Russian President Vladimir Putin

Russian President Vladimir Putin | Photo Credit: REUTERS

(This article forms a part of the View From India newsletter curated by The Hindu’s foreign affairs experts. To get the newsletter in your inbox every Monday, subscribe here.)

The brief, apparent mutiny by Yevgeny Prigozhin and his Wagner forces, who seized a regional military headquarters in southern Russia and threatened to march on Moscow, may have ended before it began with a deal seeing the once-close Vladimir Putin ally heading to Belarus.

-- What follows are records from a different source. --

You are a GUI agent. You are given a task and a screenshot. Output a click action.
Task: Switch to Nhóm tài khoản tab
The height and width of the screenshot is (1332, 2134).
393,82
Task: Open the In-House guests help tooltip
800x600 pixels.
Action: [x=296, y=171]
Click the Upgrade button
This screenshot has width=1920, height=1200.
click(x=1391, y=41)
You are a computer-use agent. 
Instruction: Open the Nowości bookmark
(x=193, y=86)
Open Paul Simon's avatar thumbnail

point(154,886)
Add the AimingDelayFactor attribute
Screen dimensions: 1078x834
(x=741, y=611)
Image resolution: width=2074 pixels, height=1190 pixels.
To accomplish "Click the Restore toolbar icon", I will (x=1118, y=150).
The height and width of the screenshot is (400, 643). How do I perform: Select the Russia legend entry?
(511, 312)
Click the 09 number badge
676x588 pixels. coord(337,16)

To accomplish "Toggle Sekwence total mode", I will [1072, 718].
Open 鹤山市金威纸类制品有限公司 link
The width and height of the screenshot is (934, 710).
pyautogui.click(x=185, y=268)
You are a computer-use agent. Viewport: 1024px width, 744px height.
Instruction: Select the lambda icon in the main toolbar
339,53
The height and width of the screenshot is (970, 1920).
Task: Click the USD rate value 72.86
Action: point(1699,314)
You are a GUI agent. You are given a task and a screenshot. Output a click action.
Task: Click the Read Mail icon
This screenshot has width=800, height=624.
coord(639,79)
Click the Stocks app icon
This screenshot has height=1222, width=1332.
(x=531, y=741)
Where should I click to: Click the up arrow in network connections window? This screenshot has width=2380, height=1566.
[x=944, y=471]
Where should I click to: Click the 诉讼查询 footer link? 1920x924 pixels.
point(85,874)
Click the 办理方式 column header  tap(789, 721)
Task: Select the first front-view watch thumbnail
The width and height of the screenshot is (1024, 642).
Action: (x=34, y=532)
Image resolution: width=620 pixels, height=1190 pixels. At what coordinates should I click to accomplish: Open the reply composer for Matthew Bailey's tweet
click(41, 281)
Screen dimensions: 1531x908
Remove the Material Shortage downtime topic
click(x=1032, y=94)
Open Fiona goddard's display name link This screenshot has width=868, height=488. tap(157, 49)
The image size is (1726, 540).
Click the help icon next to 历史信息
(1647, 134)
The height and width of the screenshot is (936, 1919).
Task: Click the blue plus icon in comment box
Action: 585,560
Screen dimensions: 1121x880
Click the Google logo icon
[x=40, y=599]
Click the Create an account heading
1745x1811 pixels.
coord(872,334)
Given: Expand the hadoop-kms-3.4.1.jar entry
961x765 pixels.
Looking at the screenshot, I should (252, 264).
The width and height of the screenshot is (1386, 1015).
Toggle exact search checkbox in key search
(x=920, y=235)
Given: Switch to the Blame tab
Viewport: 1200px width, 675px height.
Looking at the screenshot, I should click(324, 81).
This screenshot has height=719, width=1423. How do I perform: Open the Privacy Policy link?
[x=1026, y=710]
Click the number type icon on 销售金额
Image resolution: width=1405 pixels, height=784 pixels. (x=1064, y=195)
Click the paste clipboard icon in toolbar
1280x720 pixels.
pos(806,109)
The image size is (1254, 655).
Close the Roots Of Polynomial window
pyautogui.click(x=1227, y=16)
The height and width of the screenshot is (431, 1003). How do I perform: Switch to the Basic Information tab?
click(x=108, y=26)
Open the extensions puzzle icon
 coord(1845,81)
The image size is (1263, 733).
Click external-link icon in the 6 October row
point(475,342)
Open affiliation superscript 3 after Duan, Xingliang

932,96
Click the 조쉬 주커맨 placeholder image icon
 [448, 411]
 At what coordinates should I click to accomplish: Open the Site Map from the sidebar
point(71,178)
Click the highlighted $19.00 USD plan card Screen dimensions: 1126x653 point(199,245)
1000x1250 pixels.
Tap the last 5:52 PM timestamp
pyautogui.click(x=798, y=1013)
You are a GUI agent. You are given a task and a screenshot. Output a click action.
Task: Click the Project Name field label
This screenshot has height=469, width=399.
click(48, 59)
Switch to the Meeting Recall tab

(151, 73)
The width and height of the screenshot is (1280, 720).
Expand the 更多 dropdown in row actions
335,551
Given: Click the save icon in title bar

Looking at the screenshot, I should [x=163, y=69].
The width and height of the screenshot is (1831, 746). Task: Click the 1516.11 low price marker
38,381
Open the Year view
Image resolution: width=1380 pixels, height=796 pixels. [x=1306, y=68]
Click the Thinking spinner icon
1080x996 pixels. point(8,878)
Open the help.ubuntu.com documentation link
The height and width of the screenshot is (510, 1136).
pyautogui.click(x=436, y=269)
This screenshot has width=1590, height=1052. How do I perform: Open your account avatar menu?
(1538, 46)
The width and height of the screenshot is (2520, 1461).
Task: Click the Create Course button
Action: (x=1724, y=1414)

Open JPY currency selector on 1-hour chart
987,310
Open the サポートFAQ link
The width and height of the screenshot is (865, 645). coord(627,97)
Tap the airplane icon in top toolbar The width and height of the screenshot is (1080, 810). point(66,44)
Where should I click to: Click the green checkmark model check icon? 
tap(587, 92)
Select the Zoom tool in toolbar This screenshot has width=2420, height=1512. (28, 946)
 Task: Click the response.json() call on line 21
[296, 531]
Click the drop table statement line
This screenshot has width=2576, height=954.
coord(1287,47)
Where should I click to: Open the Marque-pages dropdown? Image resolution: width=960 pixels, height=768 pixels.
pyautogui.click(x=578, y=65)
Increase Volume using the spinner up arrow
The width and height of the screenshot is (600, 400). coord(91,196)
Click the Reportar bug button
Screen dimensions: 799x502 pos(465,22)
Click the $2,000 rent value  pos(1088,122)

It has, however, shone the spotlight on Putin’s position, and how weakened the Russian leader may be.

This week, we assessed the implications for India-Russia relations. In the immediate aftermath of the dramatic events, India and Russia held two high-level phone calls. Days after his return from the United States, Prime Minister Narendra Modi spoke to President Putin. During the conversation, which the Kremlin said had occurred “at the initiative of the Indian side”, PM Modi also spoke about upcoming contacts between both leaders at the Shanghai Cooperation Organisation (SCO) virtual summit on July 4 and the BRICS and G-20 summits.

Also, in the first such New Delhi-Moscow contact since the failed Wagner mutiny, National Security Adviser Ajit Doval spoke to his counterpart Nikolai Patrushev.

In this week’s World View, Suhasini Haidar looked at how India might assess the fallout of the failed mutiny. This past week, External Affairs Minister S. Jaishankar described the Russia relationship as “unique” and noted it had “held steady despite all the conflict in the world.” He added there was “a geopolitical logic” for the relationship. While it may be premature to assess the lasting impact of the mutiny until more is known on the Belarus deal, New Delhi will still be mindful that any problems for the Russian military and its supplies will mean further delays for Indian imports of Russian military hardware, spares and systems.

In Depth

Stanly Johny on Putin’s inner circle

The Top Five

1. On the state of India-U.S. relations following Prime Minister Modi’s visit to Washington, Suhasini Haidar writes that paradoxically the biggest challenges to this relationship which has been on an upward trajectory lie precisely in the mechanism used to strengthen it – the exceptions made for India by the U.S. which can be reversed at any time.

2. Dinakar Peri writes that India and the Philippines see an expanding scope for defence cooperation, especially in maritime security, including the potential for joint sales as well as joint patrols. The Philippines Secretary for Foreign Affairs Enrique A. Manalo was in India last week. During the visit, India notably called for adherence to the 2016 South China Sea arbitration decision in favour of the Philippines, which has been rejected by China. A joint statement issued after talks said the two leaders “underlined the need for peaceful settlement of disputes and for adherence to international law, especially the United Nations Convention on the Law of the Sea (UNCLOS) and the 2016 Arbitral Award on the South China Sea in this regard.”

3. China last week passed a new law on foreign relations. We assessed the likely impact on China’s foreign policy as well as on India-China relations, with the law reflecting the continued emphasis by Beijing on sovereignty and security underpinning its foreign policy.

4. Meera Srinivasan writes on Sri Lanka’s plans to restructure its debt. Sri Lanka last week shut down its banks and financial sector as part of the move, which comes a year after Sri Lanka decided to suspend servicing its foreign debt to combat a devastating economic meltdown. The government subsequently entered an agreement with the International Monetary Fund and secured a nearly $3 billion-dollar package while agreeing to restructure both its foreign and domestic debt.

5. Rajiv Bhatia on a new chapter in India-Africa relations.